Monday, November 23, 2009

Thanksgiving

Our church began celebrating "A Season of Prayer" for the next seven weeks. Don and I were both asked to contribute a daily devotional.

The verses for my assigned day (yesterday) were: 1 Thess 5:16-18 and Psalm 103. The verse that stood out to me was:

Give thanks in all circumstance, for this is God's will for you in Christ Jesus. 1 Thess. 5:18


And the first thing that came to my mind related to that verse was a day about seven years ago. I received a phone call from Hermann Hospital here in Houston. It is the primary trauma hospital for our entire region. They fly people there in helicopters. It was also close to my husband's office.

They told me Don had been in a car accident and that his ankle was broken . . . so far.

Now, I am an optimist, and so, I figured I was driving to the hospital, picking up my injured husband, and bringing him home. Got a call from Don's tennis partner, who said the weather was probably too bad for tennis that night. I jokingly told him tennis was definitely off and that hopefully Don was at Hermann because he had the accident close to the hospital and not because they had to fly him there in a helicopter.

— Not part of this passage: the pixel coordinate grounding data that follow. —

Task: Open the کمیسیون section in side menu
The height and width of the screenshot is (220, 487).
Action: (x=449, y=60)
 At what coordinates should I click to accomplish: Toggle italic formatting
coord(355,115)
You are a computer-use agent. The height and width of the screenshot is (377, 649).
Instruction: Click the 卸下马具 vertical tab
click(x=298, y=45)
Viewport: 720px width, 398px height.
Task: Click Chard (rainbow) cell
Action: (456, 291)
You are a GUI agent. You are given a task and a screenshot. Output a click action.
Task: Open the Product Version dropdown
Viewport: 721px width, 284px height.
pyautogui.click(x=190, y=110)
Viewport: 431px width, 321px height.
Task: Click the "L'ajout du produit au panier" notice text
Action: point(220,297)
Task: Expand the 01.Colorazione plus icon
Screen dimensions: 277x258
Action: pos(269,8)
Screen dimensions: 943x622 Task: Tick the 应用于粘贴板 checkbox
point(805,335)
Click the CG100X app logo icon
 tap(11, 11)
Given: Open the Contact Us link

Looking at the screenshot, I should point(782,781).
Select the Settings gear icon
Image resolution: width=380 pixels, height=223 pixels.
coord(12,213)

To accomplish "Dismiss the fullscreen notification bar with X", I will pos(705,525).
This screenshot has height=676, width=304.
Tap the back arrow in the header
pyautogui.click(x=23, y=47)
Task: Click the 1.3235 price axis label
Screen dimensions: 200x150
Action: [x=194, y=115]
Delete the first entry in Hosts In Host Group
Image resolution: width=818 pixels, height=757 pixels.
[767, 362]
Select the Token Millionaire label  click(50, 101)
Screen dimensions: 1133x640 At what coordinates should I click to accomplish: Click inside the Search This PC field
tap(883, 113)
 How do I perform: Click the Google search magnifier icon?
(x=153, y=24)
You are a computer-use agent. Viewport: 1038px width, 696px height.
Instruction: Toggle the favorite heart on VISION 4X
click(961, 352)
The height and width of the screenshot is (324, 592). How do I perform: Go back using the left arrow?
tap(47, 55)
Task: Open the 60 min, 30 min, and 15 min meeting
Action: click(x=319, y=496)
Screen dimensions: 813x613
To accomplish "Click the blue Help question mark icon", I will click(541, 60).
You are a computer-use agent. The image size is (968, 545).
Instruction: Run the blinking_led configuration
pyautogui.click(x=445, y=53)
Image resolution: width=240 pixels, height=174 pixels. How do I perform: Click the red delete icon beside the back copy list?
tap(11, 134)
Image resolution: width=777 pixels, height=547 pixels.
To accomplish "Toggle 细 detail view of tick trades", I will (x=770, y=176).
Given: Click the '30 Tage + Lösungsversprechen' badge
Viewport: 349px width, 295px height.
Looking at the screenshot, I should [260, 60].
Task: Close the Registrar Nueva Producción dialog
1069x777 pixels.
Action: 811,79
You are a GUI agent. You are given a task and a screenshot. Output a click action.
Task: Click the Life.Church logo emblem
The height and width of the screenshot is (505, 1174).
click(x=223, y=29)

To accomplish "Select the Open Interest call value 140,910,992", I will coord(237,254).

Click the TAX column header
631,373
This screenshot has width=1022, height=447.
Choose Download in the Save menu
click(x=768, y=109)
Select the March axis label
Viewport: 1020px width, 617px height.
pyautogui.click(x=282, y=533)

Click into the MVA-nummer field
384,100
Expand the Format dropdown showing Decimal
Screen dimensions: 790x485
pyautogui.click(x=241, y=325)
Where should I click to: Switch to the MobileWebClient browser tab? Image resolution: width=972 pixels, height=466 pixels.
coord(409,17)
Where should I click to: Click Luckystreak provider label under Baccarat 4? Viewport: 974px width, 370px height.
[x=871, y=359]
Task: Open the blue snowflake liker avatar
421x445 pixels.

Over the course of the hour long drive to the medical center, I went from thinking I would bring him home to what would I do if I had to identify his body? (When I was in nursing school doing my ER rotation, I overheard them calling a family member to come to the hospital when the patient had already died, but they only told them they were seriously ill.)

When I arrived at the ER, they couldn't find him on the patient register. I panicked, thinking he must be in the morgue. But then the volunteers at the desk realized he was "the John Doe that came in on Life Flight" (what a way to find out your husband was airlifted . . .) and that he was in X-ray.

They quickly took me to him. He was moved to an orthopedic room, awaiting surgery the next morning. Into the early hours of the morning, it was a blur of phone calls, anxious visits from friends and ministers, and coordinating our children's care at home.

And, when reading the above verse, this is what specifically came to mind about thanksgiving:

One drizzly October evening, seven years ago, I received a phone call from Hermann Hospital downtown. My first thought was that it must be someone from church calling. When the voice on the other end called me Mrs. Allen, I realized it was something very different. My husband had been in a car accident . . . he had a broken ankle . . . was I coming? I went from cooking dinner in my kitchen to the wife of a trauma patient in an instant.

That night, in Don’s hospital room, I lay on a cot next to his bed. My husband was bruised and bleeding, hooked to many tubes and beeping machines. He was scheduled for the first of what would end up being a total of seven surgeries in the morning. The road ahead would be long and difficult and painful. But right then, I was just thankful that he was alive and, at the moment, sleeping peacefully.

And my prayer matched his rhythmic, sedated breathing: “Thank you, thank you, thank you . . . “

God wants us to give thanks in every circumstance, whether good or bad.

What can you thank God for today in whatever circumstance you find yourself?



I hope that you have a blessed Thanksgiving, in whatever circumstance you find yourself.